Material provided:
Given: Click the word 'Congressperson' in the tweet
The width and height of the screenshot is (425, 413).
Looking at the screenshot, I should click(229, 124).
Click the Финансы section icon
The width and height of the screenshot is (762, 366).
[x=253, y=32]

* * *

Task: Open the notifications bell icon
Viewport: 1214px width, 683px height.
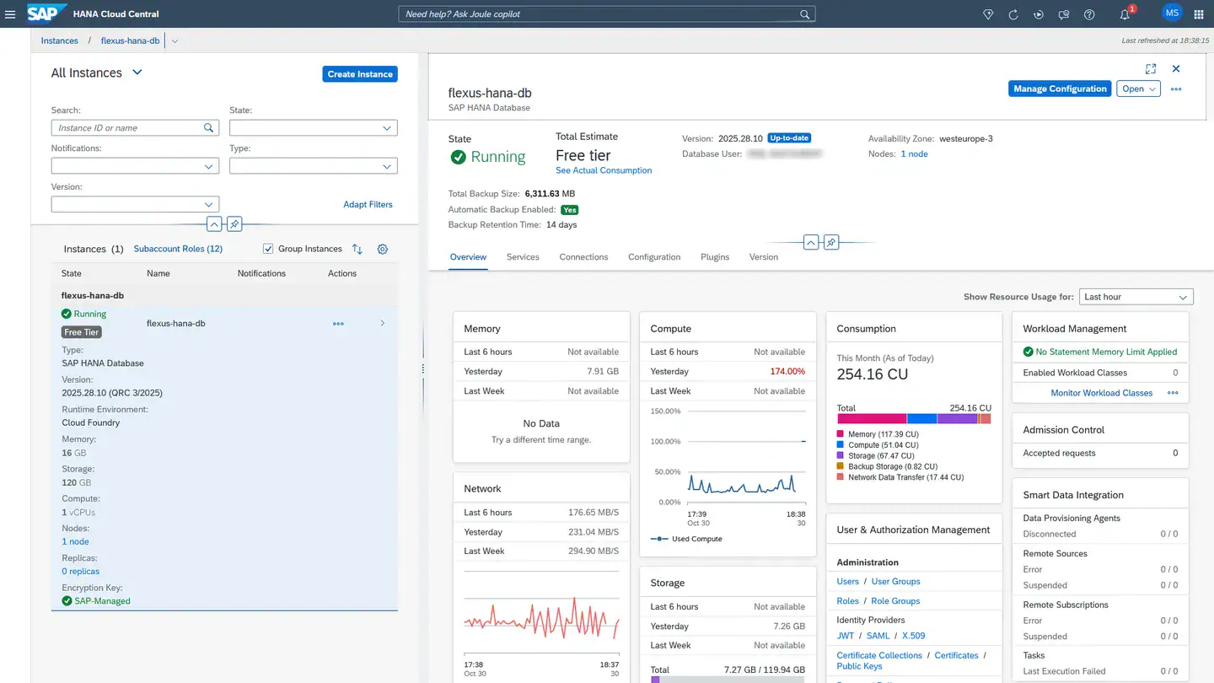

Work request:
Would you print, exactly as written, every line above from the one holding "Task: Open the notifications bell icon" through the one holding "Viewport: 1214px width, 683px height.", with both included and no other lines?

Output for this task:
Task: Open the notifications bell icon
Viewport: 1214px width, 683px height.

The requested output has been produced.